• Apoptosis;
  • Cardiolipin peroxidation;
  • Lymphocytes;
  • Mitochondrial dysfunction;
  • Parkinson's disease biomarkers


Rotenone is a toxicant believed to contribute to the development of Parkinson's disease.

Methods and results

Using human peripheral blood lymphocytes we demonstrated that exposure to rotenone resulted in disruption of electron transport accompanied by the production of reactive oxygen species, development of apoptosis and elevation of peroxidase activity of mitochondria. Employing LC/MS-based lipidomics/oxidative lipidomics we characterized molecular species of cardiolipin (CL) and its oxidation/hydrolysis products formed early in apoptosis and associated with the rotenone-induced mitochondrial dysfunction.

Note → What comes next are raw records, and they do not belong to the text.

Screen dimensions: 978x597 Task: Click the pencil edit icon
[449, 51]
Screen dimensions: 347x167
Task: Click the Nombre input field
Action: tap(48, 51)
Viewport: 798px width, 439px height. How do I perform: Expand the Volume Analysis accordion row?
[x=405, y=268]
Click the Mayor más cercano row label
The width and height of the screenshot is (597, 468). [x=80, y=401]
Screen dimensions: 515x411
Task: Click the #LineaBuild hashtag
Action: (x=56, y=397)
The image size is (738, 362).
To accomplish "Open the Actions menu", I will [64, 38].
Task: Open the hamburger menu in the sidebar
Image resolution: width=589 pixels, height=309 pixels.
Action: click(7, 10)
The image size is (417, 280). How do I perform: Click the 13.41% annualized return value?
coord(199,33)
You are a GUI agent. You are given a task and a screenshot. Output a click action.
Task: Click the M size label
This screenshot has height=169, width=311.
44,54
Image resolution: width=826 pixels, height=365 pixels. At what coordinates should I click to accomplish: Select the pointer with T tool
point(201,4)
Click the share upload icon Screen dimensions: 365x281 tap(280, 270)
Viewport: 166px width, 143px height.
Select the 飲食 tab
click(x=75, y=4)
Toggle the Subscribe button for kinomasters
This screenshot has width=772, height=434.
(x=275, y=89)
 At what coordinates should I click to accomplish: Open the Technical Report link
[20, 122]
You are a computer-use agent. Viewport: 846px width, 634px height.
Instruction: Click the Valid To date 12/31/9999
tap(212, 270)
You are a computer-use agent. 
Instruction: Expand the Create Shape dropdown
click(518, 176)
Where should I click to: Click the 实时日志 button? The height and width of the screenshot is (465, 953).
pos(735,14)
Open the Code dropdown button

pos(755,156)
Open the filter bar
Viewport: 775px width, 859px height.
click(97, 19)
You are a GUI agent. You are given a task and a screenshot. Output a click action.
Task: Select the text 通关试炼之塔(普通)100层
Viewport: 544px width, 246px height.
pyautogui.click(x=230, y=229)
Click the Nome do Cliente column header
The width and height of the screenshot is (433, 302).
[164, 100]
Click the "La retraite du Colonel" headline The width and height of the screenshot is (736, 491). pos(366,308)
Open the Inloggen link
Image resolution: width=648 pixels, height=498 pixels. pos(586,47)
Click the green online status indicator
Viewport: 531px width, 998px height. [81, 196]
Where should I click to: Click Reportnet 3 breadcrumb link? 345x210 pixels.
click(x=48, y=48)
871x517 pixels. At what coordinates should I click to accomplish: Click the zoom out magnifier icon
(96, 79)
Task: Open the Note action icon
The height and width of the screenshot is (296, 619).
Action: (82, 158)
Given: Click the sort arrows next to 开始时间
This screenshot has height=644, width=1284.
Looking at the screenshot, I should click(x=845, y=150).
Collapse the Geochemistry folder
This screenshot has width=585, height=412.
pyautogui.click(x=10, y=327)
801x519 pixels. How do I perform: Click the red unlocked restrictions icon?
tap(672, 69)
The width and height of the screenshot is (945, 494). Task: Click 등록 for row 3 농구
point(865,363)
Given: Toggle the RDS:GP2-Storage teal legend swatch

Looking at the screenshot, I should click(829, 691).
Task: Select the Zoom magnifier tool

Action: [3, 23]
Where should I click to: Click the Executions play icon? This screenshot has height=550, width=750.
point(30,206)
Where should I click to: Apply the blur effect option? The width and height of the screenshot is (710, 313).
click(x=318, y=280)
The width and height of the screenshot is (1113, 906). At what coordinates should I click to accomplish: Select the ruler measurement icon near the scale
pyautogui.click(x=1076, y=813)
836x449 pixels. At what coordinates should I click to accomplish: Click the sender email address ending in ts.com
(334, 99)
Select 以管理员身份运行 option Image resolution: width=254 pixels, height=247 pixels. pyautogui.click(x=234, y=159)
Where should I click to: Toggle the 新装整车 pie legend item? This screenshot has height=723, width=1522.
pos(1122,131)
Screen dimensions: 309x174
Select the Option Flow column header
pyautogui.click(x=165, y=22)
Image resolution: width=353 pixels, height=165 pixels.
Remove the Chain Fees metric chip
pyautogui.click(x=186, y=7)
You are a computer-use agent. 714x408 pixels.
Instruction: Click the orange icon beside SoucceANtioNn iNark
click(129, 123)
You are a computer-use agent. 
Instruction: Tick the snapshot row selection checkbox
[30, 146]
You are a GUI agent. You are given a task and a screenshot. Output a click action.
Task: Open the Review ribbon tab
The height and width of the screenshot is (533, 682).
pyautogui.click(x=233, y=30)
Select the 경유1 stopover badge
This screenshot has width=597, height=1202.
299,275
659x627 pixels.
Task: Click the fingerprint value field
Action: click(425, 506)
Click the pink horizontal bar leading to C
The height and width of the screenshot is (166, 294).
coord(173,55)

The major oxidized CL species – tetra-linoleoyl-CL – underwent oxidation to yield epoxy-C18:2 and dihydroxy-C18:2 derivatives predominantly localized in sn-1 and sn-2 positions, respectively. In addition, accumulation of mono-lyso-CL species and oxygenated free C18:2 were detected in rotenone-treated lymphocytes. These oxidation/hydrolysis products may be useful for the development of new biomarkers of mitochondrial dysfunction.